Meanwhile, shares of IGL hit a fresh 52-week low of Rs 306.50, down 4 per cent in intra-day trade today. In one week, the stock price of the city gas distribution (CGD) company has tanked 27 per cent after the central government further reduced the administered price mechanism (APM) allocation of domestic gas to the company. This is expected to have an adverse impact on the profitability of gas distribution companies.
IGL, in an exchange filing on November 15, said that based on a communication received by the company from GAIL (India) -- the nodal agency for domestic gas allocation -- there has been a further reduction in domestic gas allocation to the company effective from November 16, 2024.

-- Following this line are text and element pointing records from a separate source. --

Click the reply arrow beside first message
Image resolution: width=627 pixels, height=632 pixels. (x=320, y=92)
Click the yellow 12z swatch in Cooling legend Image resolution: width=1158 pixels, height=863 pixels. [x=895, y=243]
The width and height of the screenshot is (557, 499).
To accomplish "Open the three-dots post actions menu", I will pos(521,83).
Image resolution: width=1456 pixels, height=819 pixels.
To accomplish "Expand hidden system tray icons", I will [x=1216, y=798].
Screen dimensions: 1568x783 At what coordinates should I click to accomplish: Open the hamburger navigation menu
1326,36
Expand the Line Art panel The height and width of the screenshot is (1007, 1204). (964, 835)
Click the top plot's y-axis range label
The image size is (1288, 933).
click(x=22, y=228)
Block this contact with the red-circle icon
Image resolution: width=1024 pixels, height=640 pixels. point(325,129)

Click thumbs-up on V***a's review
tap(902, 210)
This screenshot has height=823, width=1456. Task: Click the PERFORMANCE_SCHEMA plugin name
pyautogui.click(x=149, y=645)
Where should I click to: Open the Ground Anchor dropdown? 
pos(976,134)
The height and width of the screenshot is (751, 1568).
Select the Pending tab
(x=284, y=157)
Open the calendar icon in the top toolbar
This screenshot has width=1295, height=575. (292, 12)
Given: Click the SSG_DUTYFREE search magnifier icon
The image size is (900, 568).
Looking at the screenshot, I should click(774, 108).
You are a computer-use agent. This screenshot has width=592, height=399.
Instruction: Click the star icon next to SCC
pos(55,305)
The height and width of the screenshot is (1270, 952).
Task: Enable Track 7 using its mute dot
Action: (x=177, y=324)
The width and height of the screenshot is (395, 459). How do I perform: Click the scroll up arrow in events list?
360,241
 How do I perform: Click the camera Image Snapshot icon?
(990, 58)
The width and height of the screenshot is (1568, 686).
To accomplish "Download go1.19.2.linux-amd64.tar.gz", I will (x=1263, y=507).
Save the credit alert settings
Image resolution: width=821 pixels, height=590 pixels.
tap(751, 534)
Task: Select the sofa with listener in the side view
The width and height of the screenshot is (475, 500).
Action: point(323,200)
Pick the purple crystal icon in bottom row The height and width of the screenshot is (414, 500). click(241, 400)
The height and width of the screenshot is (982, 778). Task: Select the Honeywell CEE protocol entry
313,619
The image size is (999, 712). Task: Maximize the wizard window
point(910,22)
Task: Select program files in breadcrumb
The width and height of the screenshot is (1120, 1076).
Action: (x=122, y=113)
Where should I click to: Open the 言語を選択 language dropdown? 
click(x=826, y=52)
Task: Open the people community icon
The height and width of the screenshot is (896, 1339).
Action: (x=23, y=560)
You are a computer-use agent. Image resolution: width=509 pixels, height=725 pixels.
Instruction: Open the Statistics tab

The revised domestic gas allocation to the company is approximately 20 per cent lesser than the previous allocation, which will have an adverse impact on profitability of the company, IGL said. The company further said that it gets domestic gas allocation for meeting the requirement of CNG sales volumes at the pricing fixed by the government (presently at $6.5/mmbtu). The company is exploring all options to address the issue, it added.
As per Elara Securities (India) sensitivity analysis, every Rs 1/scm decline in CNG margin would hit IGL’s FY26E EBITDA by 7 per cent as the brokerage firm assumes lower long-term earnings before interest, tax, depreciation, and amortisation (Ebitda)/scm margin of Rs 5.7 for IGL (from Rs 6.7). It downgraded IGL to 'Sell' (from Accumulate).
Shares of Asian Paints also hit a fresh 52-week low of Rs 2,428.25, down 2 per cent in intra-day trade today. Thus far in the month of November, the stock has declined 17 per cent as the company reported a weak set of numbers for Q2FY25. The company's Ebitda margin declined to 15.5 per cent from 20.3 per cent in the corresponding period of the previous year.
In Q2FY25, the company’s consolidated net sales decreased by 5.3 per cent YoY to Rs 8,003 crore as its decorative business in India registered a volume decline of 0.5 per cent. Weak consumer sentiment coupled with persistent rains through the quarter and floods in some parts of the country also impacted consumption.
Asian Paints’ Q2FY25 conference call did not provide any comfort, regarding guidance on recovery in sales growth in the near-term. The management did acknowledge the impact of competition, which got aggravated due to slower industry demand. Contrary to competitors, Asian Paints remains cautious on growth. Analysts at Elara Securities (India) anticipate further market share erosion and believe investors should not catch a falling knife as the industry is going through structural changes.